Over the years, Colorado Gators has also become one of the few alligator rescues outside of Florida or Texas. More than half of the park’s 300 alligators have been confiscated from private owners. In one of the larger enclosures, reptilian bodies sprawl in the dirt. Others float in the pond with only their lumpy spikes and beady eyes peeking out above the water. “Two hundred of them are rescues,” Young says. 

In addition to the alligators, the park is home to other illegal or unwanted exotic former pets including Nile crocodiles, tortoises, lizards, emus, iguanas, and pythons. “People tend to forget they grow up and can be dangerous,” Young says. “Not to mention expensive to feed. We’ve had people show up, drop them off, and leave plenty of times.”

Sun and solitude

Morris, an alligator famous for eating Chubb’s hand in the Adam Sandler movie Happy Gilmore, spent 30 years in the movie industry and now doesn’t care much for cameras. 

Young peeks over the fence to say hi to Morris. “Most of our gators can tell the difference between a camera and a catch rope, so when you raise the camera, they don’t care,” she says. “Except for Morris here. He can be pretty aggressive about it.”

Just past Bruce, who is still enjoying the sun and morning solitude, I sit along a platform perched above one of the ponds. Here, the full park comes into view; a swampy anomaly in an otherwise dry valley far from any major cities.

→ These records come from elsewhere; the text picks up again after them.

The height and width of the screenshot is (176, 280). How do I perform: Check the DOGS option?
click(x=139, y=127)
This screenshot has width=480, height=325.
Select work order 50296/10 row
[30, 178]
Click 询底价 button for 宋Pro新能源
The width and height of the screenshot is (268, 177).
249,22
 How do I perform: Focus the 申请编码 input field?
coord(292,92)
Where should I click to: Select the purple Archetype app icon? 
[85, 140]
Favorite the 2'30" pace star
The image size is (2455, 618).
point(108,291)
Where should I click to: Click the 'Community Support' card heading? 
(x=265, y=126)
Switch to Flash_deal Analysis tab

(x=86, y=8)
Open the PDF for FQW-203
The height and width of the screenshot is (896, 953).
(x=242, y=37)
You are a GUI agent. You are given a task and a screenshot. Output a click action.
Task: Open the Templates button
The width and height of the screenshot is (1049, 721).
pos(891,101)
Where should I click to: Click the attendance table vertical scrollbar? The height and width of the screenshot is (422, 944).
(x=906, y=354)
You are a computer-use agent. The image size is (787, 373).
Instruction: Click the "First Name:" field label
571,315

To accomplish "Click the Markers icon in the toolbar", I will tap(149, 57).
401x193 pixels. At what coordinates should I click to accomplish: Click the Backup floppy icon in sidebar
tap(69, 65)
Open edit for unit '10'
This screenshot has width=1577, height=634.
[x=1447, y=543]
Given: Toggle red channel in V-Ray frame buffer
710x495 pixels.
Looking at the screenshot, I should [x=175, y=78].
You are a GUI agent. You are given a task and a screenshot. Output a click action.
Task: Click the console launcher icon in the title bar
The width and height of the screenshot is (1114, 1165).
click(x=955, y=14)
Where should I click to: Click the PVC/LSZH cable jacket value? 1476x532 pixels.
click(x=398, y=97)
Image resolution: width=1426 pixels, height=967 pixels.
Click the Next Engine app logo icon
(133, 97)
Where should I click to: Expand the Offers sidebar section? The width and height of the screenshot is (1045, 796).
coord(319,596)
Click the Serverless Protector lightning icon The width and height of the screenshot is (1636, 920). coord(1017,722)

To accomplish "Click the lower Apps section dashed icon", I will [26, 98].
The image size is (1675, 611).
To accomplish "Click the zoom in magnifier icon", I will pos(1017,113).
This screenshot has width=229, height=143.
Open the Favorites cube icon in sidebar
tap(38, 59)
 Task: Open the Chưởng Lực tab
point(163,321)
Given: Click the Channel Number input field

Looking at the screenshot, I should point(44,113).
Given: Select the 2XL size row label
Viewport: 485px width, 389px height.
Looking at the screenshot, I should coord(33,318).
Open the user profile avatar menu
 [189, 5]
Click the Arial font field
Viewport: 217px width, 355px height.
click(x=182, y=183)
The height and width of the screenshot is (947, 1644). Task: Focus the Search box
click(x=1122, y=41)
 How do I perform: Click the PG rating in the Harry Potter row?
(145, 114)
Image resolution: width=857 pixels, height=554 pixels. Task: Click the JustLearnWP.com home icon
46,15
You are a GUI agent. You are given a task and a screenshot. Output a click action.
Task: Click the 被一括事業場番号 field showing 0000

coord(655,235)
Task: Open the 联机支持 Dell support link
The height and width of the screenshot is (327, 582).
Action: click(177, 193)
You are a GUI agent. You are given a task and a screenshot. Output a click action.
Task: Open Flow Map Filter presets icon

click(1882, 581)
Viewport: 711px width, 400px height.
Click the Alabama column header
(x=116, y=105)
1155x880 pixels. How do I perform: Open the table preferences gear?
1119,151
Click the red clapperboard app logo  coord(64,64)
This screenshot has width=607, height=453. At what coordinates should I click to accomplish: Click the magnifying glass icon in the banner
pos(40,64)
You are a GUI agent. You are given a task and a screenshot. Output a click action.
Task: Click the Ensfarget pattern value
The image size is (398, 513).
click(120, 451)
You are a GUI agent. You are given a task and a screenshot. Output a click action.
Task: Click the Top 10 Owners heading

Families and a busload of children begin shuffling toward the gift shop. As Young heads to the counter to help check people in, I circle back around to spend time with the park’s rare albino alligators. A father and son look on, equally interested in their unique appearance. Children feed grass to a few tortoises and others watch in amazement when the snakes come out. I move on, wondering who is actually watching whom.

If you go

Colorado Gators Reptile Park is open daily between 9 a.m. and 5 p.m.